I happen to love the sensual experience of walking into a bookstore and examining the wares, picking up books, smelling them, admiring the covers, reading the first page or two. In 15 minutes, I can always find at least five books that really deeply interest me. I can’t do that online. It just doesn’t excite my viscera the way physical books do. This is a learned pleasure going back to when I was 10 and rode my bike downtown and walked into the reading rooms of the Minneapolis Public Library.
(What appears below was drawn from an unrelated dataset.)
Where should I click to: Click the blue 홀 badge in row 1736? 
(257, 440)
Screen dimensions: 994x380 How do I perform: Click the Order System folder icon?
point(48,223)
It’s not a pleasure I can transfer to a digital image on a screen, just as I can’t get as excited about a picture of a naked woman as I do about one who is walking across the floor toward me.
A few days ago at The Coop on Harvard Square a book that deeply interested me was Garrison’s latest, titled simply Good Poems. So I bought it. From his introduction:
I looked at a truckload of poems to find the few thousand I’ve read on the radio, and it’s an education. First of all, most poems aren’t memorable, in fact, they make no impression at all. Sorry, but it’s true. There are brave blurbs on the back cover (“writes with a lyrical luminosity that reconceptualizes experience with cognitive beauty”) but you open up the goods and they’re like condoms on the beach, evidence that somebody was here once and had an experience but not of great interest to the passerby.
Speaking of memorable, a lookup on Google of Keillor and “condoms on the beach” brings up 70 results, including this one, which spared me the need to transcribe the above from the book. The Web is a handy thing. And so is Good Poems.